Counting Long Covid in Children
Updated: Nov 16
LongCovidSOS continues to campaign tirelessly for the Long Covid community, with the aim of raising awareness of the condition in order to access medical support and research for every individual who has not recovered from the virus. In the space of five months, we have made enormous progress. From the release of the film Message in a bottle and the open letter to the Government in July, to the meeting with the WHO in August, last week saw the press release by the NHS agreeing to a package of measures to boost NHS support for long covid patients.
Although these measures are warmly welcomed by the team, we are concerned by the lack of reference to children and young people. Having become aware of the existence of children within the long covid community, we feel strongly that this situation must be addressed. One issue has been the lack of data specific to this cohort, and for this reason we devised a simple surveymonkey poll to ascertain whether children experienced similar symptoms; this was sent out on social media support groups in September.
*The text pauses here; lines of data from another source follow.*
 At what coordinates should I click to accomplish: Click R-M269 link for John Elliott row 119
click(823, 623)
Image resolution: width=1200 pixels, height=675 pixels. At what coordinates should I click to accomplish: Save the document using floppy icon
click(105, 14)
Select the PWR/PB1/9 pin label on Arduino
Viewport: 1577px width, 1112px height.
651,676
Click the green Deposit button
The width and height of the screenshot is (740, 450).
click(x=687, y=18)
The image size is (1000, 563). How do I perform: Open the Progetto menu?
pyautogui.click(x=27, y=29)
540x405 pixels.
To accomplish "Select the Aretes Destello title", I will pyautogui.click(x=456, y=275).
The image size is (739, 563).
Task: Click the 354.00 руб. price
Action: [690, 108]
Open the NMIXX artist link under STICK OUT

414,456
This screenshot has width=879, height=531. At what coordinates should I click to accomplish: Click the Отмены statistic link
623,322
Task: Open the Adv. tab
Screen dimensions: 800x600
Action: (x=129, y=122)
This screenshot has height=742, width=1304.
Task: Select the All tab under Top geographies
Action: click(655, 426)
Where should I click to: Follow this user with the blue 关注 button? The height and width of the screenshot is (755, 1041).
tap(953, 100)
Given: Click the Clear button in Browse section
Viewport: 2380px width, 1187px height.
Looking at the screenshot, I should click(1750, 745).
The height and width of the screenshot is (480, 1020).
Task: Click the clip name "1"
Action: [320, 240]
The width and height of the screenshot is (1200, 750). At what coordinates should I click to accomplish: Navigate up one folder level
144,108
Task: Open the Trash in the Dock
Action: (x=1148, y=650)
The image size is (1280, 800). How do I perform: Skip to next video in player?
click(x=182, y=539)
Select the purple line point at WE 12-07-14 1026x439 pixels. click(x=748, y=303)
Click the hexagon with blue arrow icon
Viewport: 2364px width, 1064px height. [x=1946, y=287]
162 parents responded, of which the majority (86%) stated that their children had ongoing symptoms of over a three-month period. 50% were children aged 6-11, secondary school age children amounted for 40%, 7% were in the upper teens, aged 16-18, and the rest were other ages. Fatigue was the symptom experienced by the most children, at 75%; 68% identified stomach pain and 61% confirmed that general gastrointestinal issues had been experienced. Further symptoms seen in over half of the children included sore throats (51%), headaches (62%) and muscle pain/ weakness (50%). Other symptoms of note included fevers, nausea, mood changes, rashes, dizziness, breathing difficulties and cognitive blunting (brain fog). The option to provide written symptoms was offered, and this led to an extensive list of unusual symptoms that capture the multi systemic nature of the condition. In a further similitude to the adult experience, the majority of children and parents (74%) described their illness as relapsing-remitting.
Although the data is limited by selection and other types of reporting biases, in the absence of any existing data it was performed as a scoping exercise to establish the need for further epidemiological data collection. The connotations of not doing so are grave, not only in terms of the health of our children but also in terms of wider policy implications. This is why we are emphasising the need to count children with Long Covid.